FCRTA local operators
| Sub-system | Scope of operations |  |  | Operator |
| Intra-city | Inter-city | Inter-community |
| Auberry Transit | No | DR | DR | MV Transportation |
| Coalinga Transit | DR | FRD | No |
| Del Rey Transit | DR | No | No |
| Dinuba Transit | No | No | FR |
| Firebaugh Transit | DR | FRD | No |
| Fowler Transit | DR | FRD | No |
| Huron Transit | DR | FRD | No |
| Kerman Transit | DR | FRD | No |
| Kingsburg Transit | DR | FRD | No |
| Laton Transit | No | FR | No |
| Mendota Transit | DR | FRD | No |
| Orange Cove Transit | DR | FRD | No |
| Parlier Transit | DR | FRD | No |
| Reedley Transit | DR | FRD | No |
| Rural Transit | No | No | DR |
| Sanger Transit | DR | FRD | No |
| San Joaquin Transit | DR | FRD | No |
| Selma Transit | DR | FRD | No |
| Shuttle Transit | Yes | No | No |
| Southeast Transit | No | FRD | No |
| Westside Transit | No | FRD | No |

- Notes

=== Governance ===
FCRTA is governed by a board of directors drawn from elected officials in the cities it serves, in addition to one member of the Fresno County Board of Supervisors.

== Services ==
Virtually all intra-city services are operated on weekdays only as demand responsive services. A few locations offer Saturday intra-city services, including Del Rey, Kingsburg, Reedley, Sanger, and Selma. Most inter-city and inter-community services operate as deviated fixed routes.

FCRTA fixed routes
| Route name | Terminus | via (Destinations) | Terminus | Trips | Notes / Refs. |
|---|---|---|---|---|---|
| Coalinga | Coalinga Courthouse | SR 269, Mount Whitney, SR 41 (Huron, Five Points, Lanare, Riverdale, Caruthers, Raisin City, Easton, Fresno Courthouse Park / FAX) | Fresno Yosemite International Airport | 1 RT Mon–Fri | Traditional commute: service to Fresno in AM, returns to Coalinga in PM. |
| Huron | West American Bank (Huron) | SR 269, SR 198 (Harris Ranch, I-5/SR 198, Coalinga Hospital, West Hills College) | Kmart (Coalinga) | 3 RT Mon–Fri |  |
| Kingsburg-Reedley | Coffee Pot Bus Shelter (Kingsburg) | SR 99, Manning (Selma, Fowler, Children's Hospital, Parlier) | Reedley College | 3 RT Mon–Fri |  |
| Orange Cove (Express) | Los Amigo Market / Eaton Park (Orange Cove) | Manning, Academy, and Jensen (Reedley, Reedley College, Parlier, Sanger, Sanger Hospital, Fresno Amtrak/Greyhound) | Fresno Courthouse Park / FAX | 2(+1) RT Mon–Fri | (+1) Express service with limited stops for traditional commute (to Fresno in AM, return to Orange Cove in PM) |
| Sanger Express | Sanger Community Center | Goodfellow & Reed | Reedley College | 6 RT Mon–Fri |  |
| Southeast | Coffee Pot Bus Shelter (Kingsburg) | SR 99 (Selma, Fowler, Children's Hospital, Fresno Courthouse Park) | Fresno Amtrak/Greyhound | 3 RT Mon–Fri |  |
| Westside | Firebaugh Senior Center | SR 33, Whitesbridge (Mendota, Kerman, Fresno Courthouse Park) | Fresno Amtrak/Greyhound | 2 RT Mon–Fri |  |

=== Fares ===
Fares vary depending on the type of service and distance traveled.
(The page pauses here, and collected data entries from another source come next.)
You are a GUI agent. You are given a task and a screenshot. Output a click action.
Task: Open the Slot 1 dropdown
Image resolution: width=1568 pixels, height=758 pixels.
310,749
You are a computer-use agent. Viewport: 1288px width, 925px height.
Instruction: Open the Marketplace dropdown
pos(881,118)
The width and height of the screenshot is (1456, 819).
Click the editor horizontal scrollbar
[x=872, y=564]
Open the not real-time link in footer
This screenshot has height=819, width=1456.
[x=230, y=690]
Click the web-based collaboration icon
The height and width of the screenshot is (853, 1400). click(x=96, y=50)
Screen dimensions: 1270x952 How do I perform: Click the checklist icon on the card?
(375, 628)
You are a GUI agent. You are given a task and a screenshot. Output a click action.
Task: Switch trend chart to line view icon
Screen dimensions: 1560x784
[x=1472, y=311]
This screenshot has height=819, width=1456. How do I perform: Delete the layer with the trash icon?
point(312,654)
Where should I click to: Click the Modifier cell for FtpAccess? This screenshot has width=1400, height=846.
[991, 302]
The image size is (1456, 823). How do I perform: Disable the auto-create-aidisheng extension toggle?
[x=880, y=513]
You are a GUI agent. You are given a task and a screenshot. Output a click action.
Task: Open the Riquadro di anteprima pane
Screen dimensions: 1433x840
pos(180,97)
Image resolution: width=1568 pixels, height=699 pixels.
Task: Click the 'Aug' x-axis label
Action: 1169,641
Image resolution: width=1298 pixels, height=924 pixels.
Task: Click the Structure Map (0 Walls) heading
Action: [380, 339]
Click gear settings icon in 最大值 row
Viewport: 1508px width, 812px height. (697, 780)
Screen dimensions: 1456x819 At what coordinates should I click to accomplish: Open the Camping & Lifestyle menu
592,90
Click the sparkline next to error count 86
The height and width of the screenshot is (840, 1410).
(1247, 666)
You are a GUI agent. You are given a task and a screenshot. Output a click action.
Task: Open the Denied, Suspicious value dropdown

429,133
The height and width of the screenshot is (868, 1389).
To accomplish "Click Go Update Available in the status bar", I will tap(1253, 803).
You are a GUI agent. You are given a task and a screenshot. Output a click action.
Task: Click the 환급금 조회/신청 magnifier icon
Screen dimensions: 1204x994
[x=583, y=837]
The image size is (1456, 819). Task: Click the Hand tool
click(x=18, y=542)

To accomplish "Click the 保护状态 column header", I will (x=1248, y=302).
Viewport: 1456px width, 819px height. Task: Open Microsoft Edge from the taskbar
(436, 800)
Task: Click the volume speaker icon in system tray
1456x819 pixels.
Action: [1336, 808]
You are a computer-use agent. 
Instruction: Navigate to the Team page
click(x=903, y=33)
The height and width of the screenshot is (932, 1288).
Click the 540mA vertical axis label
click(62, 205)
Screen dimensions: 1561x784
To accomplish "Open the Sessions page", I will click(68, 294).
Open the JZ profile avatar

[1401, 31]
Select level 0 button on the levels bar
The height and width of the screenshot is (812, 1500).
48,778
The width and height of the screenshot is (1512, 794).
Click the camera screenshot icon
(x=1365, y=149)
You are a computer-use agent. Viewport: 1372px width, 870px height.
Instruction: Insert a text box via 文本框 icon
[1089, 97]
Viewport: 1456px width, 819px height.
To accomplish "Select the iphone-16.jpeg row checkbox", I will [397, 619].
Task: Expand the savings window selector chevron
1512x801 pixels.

Intra-city fares range from free (for qualified individuals) to $0.75, one-way. Inter-city fares range from $0.75 to $6.00, one-way, depending on distance. Some sub-systems offer discounted monthly passes.

=== Transfers ===
FCRTA connects to Fresno Area Express on certain inter-city routes at stops in downtown Fresno. Many of the same routes also stop at the Fresno Santa Fe train station, which is a stop for both Amtrak Gold Runner trains and Greyhound Lines bus service.

== Fleet ==
The transit fleet used primarily cutaway passenger vans powered by unleaded gasoline and CNG; in addition, there are several larger (21 to 33 passengers) battery-electric buses from Proterra and BYD.